DOCUMENTO DI PARTENZA:

Filippo - Giovanisi+

Fotografia e antropologia: usare le immagini per documentare usi e costumi di culture diverse dalle proprie. Filippo Steven Ferrara è un giovane fotografo residente in toscana che ha partecipato al progetto “La Via della Cina”, realizzato dallo studio Dry Photo Arte Contemporanea di Prato, uno dei vincitori del bando “Toscanacontemporanea2018”, promosso dalla Regione Toscana nell’ambito di Giovanisì (macroarea: Giovanisì +)

Come sei venuto a conoscenza del progetto “La Via della Cina”, realizzato da Dry Photo Arte Contemporanea di Prato e finanziato dalla Regione Toscana nell’ambito di Giovanisì attraverso il bando “Toscanacontemporanea2018”?

Ho appreso del progetto sul sito di “La Repubblica”. Ero molto interessato alla tematica dell’immigrazione, e non conoscendo Prato, ho pensato fosse stimolante confrontarmi con una realtà che sapevo essere molto complessa anche per la forte presenza di una folta comunità cinese, così ho inviato il mio progetto a Dry Photo e fortunatamente sono stato selezionato.

Attraverso il progetto “La Via della Cina” è stato chiesto a 4 giovani fotografi, tra i quali tu, di raccontare la città di Prato, e in particolare la realtà del Macrolotto 0. Ci puoi descrivere la tua esperienza?

Voci tratte da una raccolta:
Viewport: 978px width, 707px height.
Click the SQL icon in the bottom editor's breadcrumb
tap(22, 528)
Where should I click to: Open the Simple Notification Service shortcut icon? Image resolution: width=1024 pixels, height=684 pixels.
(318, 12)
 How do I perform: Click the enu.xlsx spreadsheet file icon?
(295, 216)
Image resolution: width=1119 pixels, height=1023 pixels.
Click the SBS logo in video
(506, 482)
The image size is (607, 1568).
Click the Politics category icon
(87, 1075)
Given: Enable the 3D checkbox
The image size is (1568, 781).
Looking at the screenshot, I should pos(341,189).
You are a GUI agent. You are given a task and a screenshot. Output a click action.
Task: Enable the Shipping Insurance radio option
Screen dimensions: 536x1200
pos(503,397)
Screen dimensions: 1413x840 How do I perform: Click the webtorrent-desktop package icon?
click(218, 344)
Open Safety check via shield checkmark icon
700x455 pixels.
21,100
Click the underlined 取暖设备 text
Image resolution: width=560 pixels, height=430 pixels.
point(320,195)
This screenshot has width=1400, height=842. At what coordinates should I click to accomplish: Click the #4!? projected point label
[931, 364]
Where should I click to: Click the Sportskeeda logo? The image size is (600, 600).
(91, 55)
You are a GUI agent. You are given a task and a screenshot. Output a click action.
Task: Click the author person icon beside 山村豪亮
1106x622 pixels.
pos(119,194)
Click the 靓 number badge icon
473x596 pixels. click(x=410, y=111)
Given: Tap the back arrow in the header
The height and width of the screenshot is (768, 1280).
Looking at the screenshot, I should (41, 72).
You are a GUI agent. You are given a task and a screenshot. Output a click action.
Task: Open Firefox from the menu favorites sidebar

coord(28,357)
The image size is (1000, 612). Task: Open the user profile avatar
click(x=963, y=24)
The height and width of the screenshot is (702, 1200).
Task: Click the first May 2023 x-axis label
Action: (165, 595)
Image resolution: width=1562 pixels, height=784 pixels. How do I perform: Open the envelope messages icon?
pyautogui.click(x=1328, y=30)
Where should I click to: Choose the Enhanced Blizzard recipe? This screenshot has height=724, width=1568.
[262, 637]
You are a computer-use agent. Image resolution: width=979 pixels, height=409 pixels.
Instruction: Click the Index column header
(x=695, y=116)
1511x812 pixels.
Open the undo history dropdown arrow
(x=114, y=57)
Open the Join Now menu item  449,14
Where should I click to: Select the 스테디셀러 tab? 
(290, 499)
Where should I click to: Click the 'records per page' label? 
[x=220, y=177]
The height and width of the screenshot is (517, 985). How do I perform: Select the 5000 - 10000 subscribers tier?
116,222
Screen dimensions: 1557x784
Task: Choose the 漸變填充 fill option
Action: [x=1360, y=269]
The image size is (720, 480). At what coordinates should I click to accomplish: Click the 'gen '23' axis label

COMPLETA QUANTO SEGUE:
a) Estrai dai record, senza alcuna modifica, le righe che vanno dall'inizio dei record fino alla riga con "point(320,195)", entrambe comprese.
b) Come prosegue l'intervista sul progetto fotografico "La Via della Cina" dopo l'ultima frase riportata? Continuala.

RISPOSTE:
a)
Viewport: 978px width, 707px height.
Click the SQL icon in the bottom editor's breadcrumb
tap(22, 528)
Where should I click to: Open the Simple Notification Service shortcut icon? Image resolution: width=1024 pixels, height=684 pixels.
(318, 12)
 How do I perform: Click the enu.xlsx spreadsheet file icon?
(295, 216)
Image resolution: width=1119 pixels, height=1023 pixels.
Click the SBS logo in video
(506, 482)
The image size is (607, 1568).
Click the Politics category icon
(87, 1075)
Given: Enable the 3D checkbox
The image size is (1568, 781).
Looking at the screenshot, I should pos(341,189).
You are a GUI agent. You are given a task and a screenshot. Output a click action.
Task: Enable the Shipping Insurance radio option
Screen dimensions: 536x1200
pos(503,397)
Screen dimensions: 1413x840 How do I perform: Click the webtorrent-desktop package icon?
click(218, 344)
Open Safety check via shield checkmark icon
700x455 pixels.
21,100
Click the underlined 取暖设备 text
Image resolution: width=560 pixels, height=430 pixels.
point(320,195)

b)
La mia idea era quella di focalizzarmi sui giovani cinesi che abitano all’interno del Macrolotto 0. Ero interessato a documentare i loro luoghi di ritrovo e naturalmente le loro abitudini. Ma, portando avanti il progetto, e recandomi in loco, mi sono reso conto che questi luoghi che io mi ero immaginato mancavano all’interno di quello spazio. Ben presto, infatti, ho capito, anche grazie all’aiuto dei giovani studenti cinesi in alternanza scuola-lavoro che mi accompagnavano durante le mie visite al quartiere, che i luoghi di aggregazione giovanile nel quartiere sono limitati e che molti giovani trascorrono molto tempo libero in casa, occupando il tempo sui social o giocando ai videogames.

Ero molto interessato alla tematica dell’immigrazione e ho pensato fosse stimolante confrontarmi con una realtà che sapevo essere molto complessa

Così, in corso d’opera, ho deciso di concentrarmi su un altro tema: quello dell’identità cinese delle giovani generazioni di immigrati. I giovani cinesi che abitano nel Macrolotto sono i rappresentanti della Seconda Generazione di immigrati e, pur crescendo in un contesto familiare cinese, sono comunque a stretto contatto anche con la realtà esterna a questo, anche solo per il fatto di frequentare scuole italiane. Mi interessava quindi raccontare, attraverso la fotografia, il legame di questi giovani nati e cresciuti in Italia con la cultura del loro paese. Per tale motivo, il nucleo del mio lavoro è stato affiancare ai ritratti dei giovani elementi del contesto in cui vivono che ricordassero il fortissimo attaccamento alle proprie origini.

Filippo Steven Ferrara, fotografia realizzata nell’ambito del progetto “La Via della Cina”

Parlaci del tuo background: che studi ai fatto, di cosa ti occupi adesso e da cosa nasce la tua passione per la fotografia?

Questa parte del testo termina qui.